Ticking off the names of Ward’s competitors in the Republican primary to replace Sen. Jeff Flake, the Monitor declared: “They all, despite how much some of them profess their love and devotion to President Trump, didn’t have the stones to run against Jeff Flake and will have made the ‘brave’ decision to run for Senate only after Flake decided he wasn’t going to run … Kelli Ward is your woman.”
There was just one problem: Despite its reputable sounding name, the Arizona Monitor is not a real news site. It is an anonymous, pro-Ward blog that has referred to her primary opponent Martha McSally as “Shifty McSally,” frequently blasted Flake and, at the top of its home page, proclaims its mission as “Striking Fear into the Heart of the Establishment.” The site launched just a few weeks before publishing the endorsement, and its domain registration is hidden, masking the identity of its owner. On its Facebook page, it is classified as a news site, but scant other information is offered.

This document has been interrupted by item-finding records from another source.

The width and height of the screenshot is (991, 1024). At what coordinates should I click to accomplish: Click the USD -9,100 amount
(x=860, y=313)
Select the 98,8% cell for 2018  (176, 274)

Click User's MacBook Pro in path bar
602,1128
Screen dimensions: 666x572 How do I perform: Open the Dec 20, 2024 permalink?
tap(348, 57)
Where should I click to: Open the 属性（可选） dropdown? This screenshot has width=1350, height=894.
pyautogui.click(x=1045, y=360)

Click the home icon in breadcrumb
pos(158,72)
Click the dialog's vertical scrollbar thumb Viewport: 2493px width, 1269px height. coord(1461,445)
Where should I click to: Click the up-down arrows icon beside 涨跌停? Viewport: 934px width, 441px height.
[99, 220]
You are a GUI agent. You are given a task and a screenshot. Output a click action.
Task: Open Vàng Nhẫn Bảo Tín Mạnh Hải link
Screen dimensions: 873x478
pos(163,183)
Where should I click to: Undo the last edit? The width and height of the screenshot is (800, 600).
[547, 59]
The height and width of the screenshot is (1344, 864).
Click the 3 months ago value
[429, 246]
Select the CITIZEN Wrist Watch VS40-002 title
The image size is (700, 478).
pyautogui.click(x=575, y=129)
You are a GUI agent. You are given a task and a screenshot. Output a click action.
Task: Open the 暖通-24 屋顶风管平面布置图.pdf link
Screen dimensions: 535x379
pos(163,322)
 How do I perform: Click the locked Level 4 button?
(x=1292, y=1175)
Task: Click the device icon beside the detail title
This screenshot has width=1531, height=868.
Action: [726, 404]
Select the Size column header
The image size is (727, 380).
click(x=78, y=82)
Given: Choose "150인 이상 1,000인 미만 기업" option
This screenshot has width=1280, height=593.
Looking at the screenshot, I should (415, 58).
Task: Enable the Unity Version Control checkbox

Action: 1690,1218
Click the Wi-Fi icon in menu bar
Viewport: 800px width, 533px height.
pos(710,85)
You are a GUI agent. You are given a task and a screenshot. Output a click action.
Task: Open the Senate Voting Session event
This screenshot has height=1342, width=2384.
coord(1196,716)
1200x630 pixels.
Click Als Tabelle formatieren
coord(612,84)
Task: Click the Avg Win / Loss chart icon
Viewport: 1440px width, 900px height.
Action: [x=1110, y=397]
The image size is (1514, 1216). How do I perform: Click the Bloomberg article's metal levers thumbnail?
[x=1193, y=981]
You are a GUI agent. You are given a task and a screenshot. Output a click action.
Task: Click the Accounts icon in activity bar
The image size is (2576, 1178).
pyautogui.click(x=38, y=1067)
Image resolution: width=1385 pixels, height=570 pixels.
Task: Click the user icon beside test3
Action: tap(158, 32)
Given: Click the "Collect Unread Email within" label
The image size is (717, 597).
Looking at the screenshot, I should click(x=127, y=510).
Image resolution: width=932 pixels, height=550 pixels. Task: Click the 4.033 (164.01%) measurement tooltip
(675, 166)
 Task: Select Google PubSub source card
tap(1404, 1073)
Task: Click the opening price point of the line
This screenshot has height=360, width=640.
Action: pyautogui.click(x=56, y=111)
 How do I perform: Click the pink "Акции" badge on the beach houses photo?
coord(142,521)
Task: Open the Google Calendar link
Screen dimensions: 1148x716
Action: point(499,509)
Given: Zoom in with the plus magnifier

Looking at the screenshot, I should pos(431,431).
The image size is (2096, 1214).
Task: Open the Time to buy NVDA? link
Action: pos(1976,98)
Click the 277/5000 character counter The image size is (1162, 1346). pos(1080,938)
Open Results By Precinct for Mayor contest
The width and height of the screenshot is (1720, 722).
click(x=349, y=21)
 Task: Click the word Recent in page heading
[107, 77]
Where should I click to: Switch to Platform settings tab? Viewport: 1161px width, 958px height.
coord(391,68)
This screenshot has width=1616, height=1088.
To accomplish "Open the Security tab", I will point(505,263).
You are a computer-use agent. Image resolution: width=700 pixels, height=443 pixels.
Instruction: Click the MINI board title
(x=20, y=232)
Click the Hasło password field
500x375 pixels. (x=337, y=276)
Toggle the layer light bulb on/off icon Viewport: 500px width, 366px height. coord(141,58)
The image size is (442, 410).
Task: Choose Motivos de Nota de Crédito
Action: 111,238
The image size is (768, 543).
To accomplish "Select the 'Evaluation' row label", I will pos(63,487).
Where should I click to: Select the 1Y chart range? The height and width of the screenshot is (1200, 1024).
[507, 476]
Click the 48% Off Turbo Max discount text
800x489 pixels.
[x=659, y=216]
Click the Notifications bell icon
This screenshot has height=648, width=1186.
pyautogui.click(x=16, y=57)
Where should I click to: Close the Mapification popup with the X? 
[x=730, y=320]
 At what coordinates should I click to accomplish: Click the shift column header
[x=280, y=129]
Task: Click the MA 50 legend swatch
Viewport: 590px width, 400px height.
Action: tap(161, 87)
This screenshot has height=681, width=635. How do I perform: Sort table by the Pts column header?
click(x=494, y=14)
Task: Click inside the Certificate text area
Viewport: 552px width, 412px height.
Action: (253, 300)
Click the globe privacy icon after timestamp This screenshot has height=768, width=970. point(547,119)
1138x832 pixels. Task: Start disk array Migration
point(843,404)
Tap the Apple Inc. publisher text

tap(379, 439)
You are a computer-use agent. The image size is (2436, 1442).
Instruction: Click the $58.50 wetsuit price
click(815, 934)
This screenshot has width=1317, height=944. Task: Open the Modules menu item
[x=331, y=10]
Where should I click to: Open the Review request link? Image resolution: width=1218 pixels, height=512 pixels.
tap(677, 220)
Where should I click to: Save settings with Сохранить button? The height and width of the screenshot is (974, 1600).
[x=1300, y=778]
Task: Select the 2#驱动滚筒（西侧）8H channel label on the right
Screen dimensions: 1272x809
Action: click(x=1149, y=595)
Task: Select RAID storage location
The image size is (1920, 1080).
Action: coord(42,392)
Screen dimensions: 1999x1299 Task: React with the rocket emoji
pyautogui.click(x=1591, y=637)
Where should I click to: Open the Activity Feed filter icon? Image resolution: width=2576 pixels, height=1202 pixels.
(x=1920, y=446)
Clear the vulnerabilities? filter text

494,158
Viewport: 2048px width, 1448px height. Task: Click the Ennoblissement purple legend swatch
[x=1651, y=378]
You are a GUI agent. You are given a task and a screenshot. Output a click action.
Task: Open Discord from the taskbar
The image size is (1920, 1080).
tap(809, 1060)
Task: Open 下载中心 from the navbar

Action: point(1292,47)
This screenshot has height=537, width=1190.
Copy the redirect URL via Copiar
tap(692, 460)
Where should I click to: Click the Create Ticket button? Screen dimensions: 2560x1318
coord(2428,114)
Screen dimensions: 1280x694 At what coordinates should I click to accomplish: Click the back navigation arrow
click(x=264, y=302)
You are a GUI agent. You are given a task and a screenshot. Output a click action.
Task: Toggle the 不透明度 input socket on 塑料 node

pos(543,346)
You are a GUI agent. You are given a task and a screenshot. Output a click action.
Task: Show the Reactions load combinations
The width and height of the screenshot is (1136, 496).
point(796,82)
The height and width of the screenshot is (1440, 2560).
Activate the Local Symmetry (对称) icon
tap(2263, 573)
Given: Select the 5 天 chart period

The Arizona Monitor seems to be part of a growing trend of conservative political-messaging sites with names that mimic those of mainstream news organizations and whose favored candidates then tout their stories and endorsements as if they were from independent journalists. It’s a phenomenon that spans the country from northern New England, where the anonymous Maine Examiner wreaked havoc on a recent mayoral election, all the way out to California, where Rep. Devin Nunes launched — as reported by POLITICO— his own so-called news outlet, the California Republican.
Hours after the Politico report, the Monitor went offline, which goes to show that cockroaches do scatter once the light hits them.
Miller, who is no stranger to weird blogs run by anonymous would-be journalists, shared links from the Monitor web site, as it and the Arizona Daily Independent were the two places that gave her sympathetic coverage (as most legit news organizations in town have realized that she’s a compulsive liar with a thin grasp on reality). But Politico notes that Miller is denying knowing who is/was behind the Monitor. Maybe she can launch another FBI investigation into this one!
This article appears in Feb 8-14, 2018.

The site was lost either in a Chemtrail or in a pothole. Mysteries all.
Probably fell off the exge of the flat earth, dontcha know.
Hey, lay off Miller. Anyone that gives balloon boy Chuckelberry a rash is ok with me. The only reson I vote for her is because she is a nut case.
Sounds like typical Wardist shenanigans. The rest of us would never have known about the life & death of the Monitor without reading it here. There are still some well-known “conservative political-messaging sites” that can be trusted. I’d expect sensible endorsements of Martha McSally.
It’s called “Censorship”
That’s the nature of “news” sites these days. From TucsonWeekly.com to Fox News, none of them practice straight up journalism. They are all mouthpieces for a segment of the political spectrum.
Actually, it has always been this way, never acknowledged. Just the liberals have been represented in the media. Now, we have some conservative sites.
All the while the left-wing media lapdogs like the Tucson Weekly will continue to spew biased propaganda to support liberal and corrupt DemoRATS at all costs. Talk about irony!